[Entries for locating text and elements]
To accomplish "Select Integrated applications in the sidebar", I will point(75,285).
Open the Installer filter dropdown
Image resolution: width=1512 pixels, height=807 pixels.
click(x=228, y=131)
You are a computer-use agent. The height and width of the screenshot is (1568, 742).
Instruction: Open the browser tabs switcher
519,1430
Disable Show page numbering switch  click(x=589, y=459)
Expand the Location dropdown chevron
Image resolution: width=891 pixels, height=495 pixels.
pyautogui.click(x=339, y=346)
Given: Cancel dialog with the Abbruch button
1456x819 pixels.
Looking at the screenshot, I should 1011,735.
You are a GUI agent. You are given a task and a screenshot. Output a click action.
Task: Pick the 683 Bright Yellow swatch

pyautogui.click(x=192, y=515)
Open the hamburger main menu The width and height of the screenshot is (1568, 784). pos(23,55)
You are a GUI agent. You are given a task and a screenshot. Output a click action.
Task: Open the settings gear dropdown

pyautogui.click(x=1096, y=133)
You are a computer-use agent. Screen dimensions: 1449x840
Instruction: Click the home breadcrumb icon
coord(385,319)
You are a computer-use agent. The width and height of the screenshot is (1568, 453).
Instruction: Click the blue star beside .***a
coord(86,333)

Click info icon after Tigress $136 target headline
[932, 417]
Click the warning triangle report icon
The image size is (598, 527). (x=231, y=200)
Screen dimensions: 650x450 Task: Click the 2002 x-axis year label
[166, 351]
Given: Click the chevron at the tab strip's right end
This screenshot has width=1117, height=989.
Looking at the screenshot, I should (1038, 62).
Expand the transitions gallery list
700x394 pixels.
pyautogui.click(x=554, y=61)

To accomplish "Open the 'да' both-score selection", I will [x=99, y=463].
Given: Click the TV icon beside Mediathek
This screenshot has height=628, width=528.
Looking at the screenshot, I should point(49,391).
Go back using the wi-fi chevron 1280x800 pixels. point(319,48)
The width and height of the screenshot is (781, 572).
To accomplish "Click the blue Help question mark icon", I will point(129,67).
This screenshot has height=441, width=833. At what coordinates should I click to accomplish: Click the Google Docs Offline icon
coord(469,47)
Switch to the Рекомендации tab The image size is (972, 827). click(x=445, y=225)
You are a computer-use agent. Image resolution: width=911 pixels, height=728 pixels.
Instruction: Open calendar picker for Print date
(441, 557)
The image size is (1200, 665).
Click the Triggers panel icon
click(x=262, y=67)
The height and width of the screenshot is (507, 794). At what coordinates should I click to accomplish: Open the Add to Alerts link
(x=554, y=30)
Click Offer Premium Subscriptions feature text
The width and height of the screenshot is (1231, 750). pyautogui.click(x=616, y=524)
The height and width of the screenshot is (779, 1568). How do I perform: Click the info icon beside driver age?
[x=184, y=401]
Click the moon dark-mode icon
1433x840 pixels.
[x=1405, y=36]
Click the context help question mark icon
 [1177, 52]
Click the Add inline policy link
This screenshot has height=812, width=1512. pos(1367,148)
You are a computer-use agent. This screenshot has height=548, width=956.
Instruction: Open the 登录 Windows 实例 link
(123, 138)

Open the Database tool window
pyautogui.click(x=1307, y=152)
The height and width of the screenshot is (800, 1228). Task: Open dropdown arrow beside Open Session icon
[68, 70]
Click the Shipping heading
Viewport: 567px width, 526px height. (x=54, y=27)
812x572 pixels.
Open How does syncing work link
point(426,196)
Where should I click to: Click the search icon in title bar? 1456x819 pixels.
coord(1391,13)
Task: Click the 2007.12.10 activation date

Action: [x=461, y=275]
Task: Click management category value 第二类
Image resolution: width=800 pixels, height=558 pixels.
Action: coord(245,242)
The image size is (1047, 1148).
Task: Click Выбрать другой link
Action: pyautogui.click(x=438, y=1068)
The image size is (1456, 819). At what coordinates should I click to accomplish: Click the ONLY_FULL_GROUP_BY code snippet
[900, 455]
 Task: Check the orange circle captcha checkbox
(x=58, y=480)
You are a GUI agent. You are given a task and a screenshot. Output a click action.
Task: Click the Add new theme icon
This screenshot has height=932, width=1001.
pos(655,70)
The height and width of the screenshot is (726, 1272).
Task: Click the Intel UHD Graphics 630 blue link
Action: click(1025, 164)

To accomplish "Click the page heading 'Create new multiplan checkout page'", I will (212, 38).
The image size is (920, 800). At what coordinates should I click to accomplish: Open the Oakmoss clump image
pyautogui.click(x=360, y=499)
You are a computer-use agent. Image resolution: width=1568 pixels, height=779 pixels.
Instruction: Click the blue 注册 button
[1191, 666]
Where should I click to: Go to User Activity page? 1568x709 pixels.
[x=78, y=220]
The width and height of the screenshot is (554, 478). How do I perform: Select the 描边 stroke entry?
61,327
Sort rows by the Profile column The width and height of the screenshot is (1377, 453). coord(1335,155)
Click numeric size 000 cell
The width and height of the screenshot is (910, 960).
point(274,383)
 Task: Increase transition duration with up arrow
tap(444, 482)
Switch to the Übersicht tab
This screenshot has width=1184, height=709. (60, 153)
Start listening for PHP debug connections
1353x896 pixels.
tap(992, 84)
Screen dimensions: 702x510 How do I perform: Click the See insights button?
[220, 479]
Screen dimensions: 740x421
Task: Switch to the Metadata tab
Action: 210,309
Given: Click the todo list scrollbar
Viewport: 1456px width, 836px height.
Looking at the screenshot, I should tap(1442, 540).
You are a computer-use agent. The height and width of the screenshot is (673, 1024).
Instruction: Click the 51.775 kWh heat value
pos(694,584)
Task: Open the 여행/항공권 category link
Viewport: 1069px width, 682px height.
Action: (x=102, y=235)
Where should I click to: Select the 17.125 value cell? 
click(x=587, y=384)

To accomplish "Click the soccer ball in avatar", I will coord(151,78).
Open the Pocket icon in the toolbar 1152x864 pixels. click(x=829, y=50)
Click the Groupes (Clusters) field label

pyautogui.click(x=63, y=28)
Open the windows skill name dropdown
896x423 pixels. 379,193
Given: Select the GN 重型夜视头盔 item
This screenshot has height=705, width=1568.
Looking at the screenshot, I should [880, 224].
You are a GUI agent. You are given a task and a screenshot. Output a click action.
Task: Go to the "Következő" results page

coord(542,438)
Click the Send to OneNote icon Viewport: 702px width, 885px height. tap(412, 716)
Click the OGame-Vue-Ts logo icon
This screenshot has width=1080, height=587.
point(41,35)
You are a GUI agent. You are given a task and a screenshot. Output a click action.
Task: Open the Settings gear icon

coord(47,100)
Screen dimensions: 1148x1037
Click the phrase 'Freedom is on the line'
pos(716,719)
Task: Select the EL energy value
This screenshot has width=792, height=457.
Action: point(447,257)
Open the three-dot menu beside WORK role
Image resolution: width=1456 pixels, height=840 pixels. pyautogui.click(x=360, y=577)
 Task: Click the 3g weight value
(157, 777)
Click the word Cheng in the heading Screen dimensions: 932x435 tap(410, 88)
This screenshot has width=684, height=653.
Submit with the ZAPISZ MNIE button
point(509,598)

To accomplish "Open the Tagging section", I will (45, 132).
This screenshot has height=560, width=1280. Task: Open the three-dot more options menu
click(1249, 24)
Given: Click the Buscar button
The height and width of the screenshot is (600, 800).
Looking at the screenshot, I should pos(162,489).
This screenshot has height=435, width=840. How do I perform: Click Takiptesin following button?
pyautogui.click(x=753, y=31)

- _AIM_: Output every line of the entries above without any change.

- _COMPLETED EXERCISE_:
To accomplish "Select Integrated applications in the sidebar", I will point(75,285).
Open the Installer filter dropdown
Image resolution: width=1512 pixels, height=807 pixels.
click(x=228, y=131)
You are a computer-use agent. The height and width of the screenshot is (1568, 742).
Instruction: Open the browser tabs switcher
519,1430
Disable Show page numbering switch  click(x=589, y=459)
Expand the Location dropdown chevron
Image resolution: width=891 pixels, height=495 pixels.
pyautogui.click(x=339, y=346)
Given: Cancel dialog with the Abbruch button
1456x819 pixels.
Looking at the screenshot, I should 1011,735.
You are a GUI agent. You are given a task and a screenshot. Output a click action.
Task: Pick the 683 Bright Yellow swatch

pyautogui.click(x=192, y=515)
Open the hamburger main menu The width and height of the screenshot is (1568, 784). pos(23,55)
You are a GUI agent. You are given a task and a screenshot. Output a click action.
Task: Open the settings gear dropdown

pyautogui.click(x=1096, y=133)
You are a computer-use agent. Screen dimensions: 1449x840
Instruction: Click the home breadcrumb icon
coord(385,319)
You are a computer-use agent. The width and height of the screenshot is (1568, 453).
Instruction: Click the blue star beside .***a
coord(86,333)

Click info icon after Tigress $136 target headline
[932, 417]
Click the warning triangle report icon
The image size is (598, 527). (x=231, y=200)
Screen dimensions: 650x450 Task: Click the 2002 x-axis year label
[166, 351]
Given: Click the chevron at the tab strip's right end
This screenshot has width=1117, height=989.
Looking at the screenshot, I should (1038, 62).
Expand the transitions gallery list
700x394 pixels.
pyautogui.click(x=554, y=61)

To accomplish "Open the 'да' both-score selection", I will [x=99, y=463].
Given: Click the TV icon beside Mediathek
This screenshot has height=628, width=528.
Looking at the screenshot, I should point(49,391).
Go back using the wi-fi chevron 1280x800 pixels. point(319,48)
The width and height of the screenshot is (781, 572).
To accomplish "Click the blue Help question mark icon", I will point(129,67).
This screenshot has height=441, width=833. At what coordinates should I click to accomplish: Click the Google Docs Offline icon
coord(469,47)
Switch to the Рекомендации tab The image size is (972, 827). click(x=445, y=225)
You are a computer-use agent. Image resolution: width=911 pixels, height=728 pixels.
Instruction: Open calendar picker for Print date
(441, 557)
The image size is (1200, 665).
Click the Triggers panel icon
click(x=262, y=67)
The height and width of the screenshot is (507, 794). At what coordinates should I click to accomplish: Open the Add to Alerts link
(x=554, y=30)
Click Offer Premium Subscriptions feature text
The width and height of the screenshot is (1231, 750). pyautogui.click(x=616, y=524)
The height and width of the screenshot is (779, 1568). How do I perform: Click the info icon beside driver age?
[x=184, y=401]
Click the moon dark-mode icon
1433x840 pixels.
[x=1405, y=36]
Click the context help question mark icon
 [1177, 52]
Click the Add inline policy link
This screenshot has height=812, width=1512. pos(1367,148)
You are a computer-use agent. This screenshot has height=548, width=956.
Instruction: Open the 登录 Windows 实例 link
(123, 138)

Open the Database tool window
pyautogui.click(x=1307, y=152)
The height and width of the screenshot is (800, 1228). Task: Open dropdown arrow beside Open Session icon
[68, 70]
Click the Shipping heading
Viewport: 567px width, 526px height. (x=54, y=27)
812x572 pixels.
Open How does syncing work link
point(426,196)
Where should I click to: Click the search icon in title bar? 1456x819 pixels.
coord(1391,13)
Task: Click the 2007.12.10 activation date

Action: [x=461, y=275]
Task: Click management category value 第二类
Image resolution: width=800 pixels, height=558 pixels.
Action: coord(245,242)
The image size is (1047, 1148).
Task: Click Выбрать другой link
Action: pyautogui.click(x=438, y=1068)
The image size is (1456, 819). At what coordinates should I click to accomplish: Click the ONLY_FULL_GROUP_BY code snippet
[900, 455]
 Task: Check the orange circle captcha checkbox
(x=58, y=480)
You are a GUI agent. You are given a task and a screenshot. Output a click action.
Task: Click the Add new theme icon
This screenshot has height=932, width=1001.
pos(655,70)
The height and width of the screenshot is (726, 1272).
Task: Click the Intel UHD Graphics 630 blue link
Action: click(1025, 164)

To accomplish "Click the page heading 'Create new multiplan checkout page'", I will (212, 38).
The image size is (920, 800). At what coordinates should I click to accomplish: Open the Oakmoss clump image
pyautogui.click(x=360, y=499)
You are a computer-use agent. Image resolution: width=1568 pixels, height=779 pixels.
Instruction: Click the blue 注册 button
[1191, 666]
Where should I click to: Go to User Activity page? 1568x709 pixels.
[x=78, y=220]
The width and height of the screenshot is (554, 478). How do I perform: Select the 描边 stroke entry?
61,327
Sort rows by the Profile column The width and height of the screenshot is (1377, 453). coord(1335,155)
Click numeric size 000 cell
The width and height of the screenshot is (910, 960).
point(274,383)
 Task: Increase transition duration with up arrow
tap(444, 482)
Switch to the Übersicht tab
This screenshot has width=1184, height=709. (60, 153)
Start listening for PHP debug connections
1353x896 pixels.
tap(992, 84)
Screen dimensions: 702x510 How do I perform: Click the See insights button?
[220, 479]
Screen dimensions: 740x421
Task: Switch to the Metadata tab
Action: 210,309
Given: Click the todo list scrollbar
Viewport: 1456px width, 836px height.
Looking at the screenshot, I should tap(1442, 540).
You are a computer-use agent. The height and width of the screenshot is (673, 1024).
Instruction: Click the 51.775 kWh heat value
pos(694,584)
Task: Open the 여행/항공권 category link
Viewport: 1069px width, 682px height.
Action: (x=102, y=235)
Where should I click to: Select the 17.125 value cell? 
click(x=587, y=384)

To accomplish "Click the soccer ball in avatar", I will coord(151,78).
Open the Pocket icon in the toolbar 1152x864 pixels. click(x=829, y=50)
Click the Groupes (Clusters) field label

pyautogui.click(x=63, y=28)
Open the windows skill name dropdown
896x423 pixels. 379,193
Given: Select the GN 重型夜视头盔 item
This screenshot has height=705, width=1568.
Looking at the screenshot, I should [880, 224].
You are a GUI agent. You are given a task and a screenshot. Output a click action.
Task: Go to the "Következő" results page

coord(542,438)
Click the Send to OneNote icon Viewport: 702px width, 885px height. tap(412, 716)
Click the OGame-Vue-Ts logo icon
This screenshot has width=1080, height=587.
point(41,35)
You are a GUI agent. You are given a task and a screenshot. Output a click action.
Task: Open the Settings gear icon

coord(47,100)
Screen dimensions: 1148x1037
Click the phrase 'Freedom is on the line'
pos(716,719)
Task: Select the EL energy value
This screenshot has width=792, height=457.
Action: point(447,257)
Open the three-dot menu beside WORK role
Image resolution: width=1456 pixels, height=840 pixels. pyautogui.click(x=360, y=577)
 Task: Click the 3g weight value
(157, 777)
Click the word Cheng in the heading Screen dimensions: 932x435 tap(410, 88)
This screenshot has width=684, height=653.
Submit with the ZAPISZ MNIE button
point(509,598)

To accomplish "Open the Tagging section", I will (45, 132).
This screenshot has height=560, width=1280. Task: Open the three-dot more options menu
click(1249, 24)
Given: Click the Buscar button
The height and width of the screenshot is (600, 800).
Looking at the screenshot, I should pos(162,489).
This screenshot has height=435, width=840. How do I perform: Click Takiptesin following button?
pyautogui.click(x=753, y=31)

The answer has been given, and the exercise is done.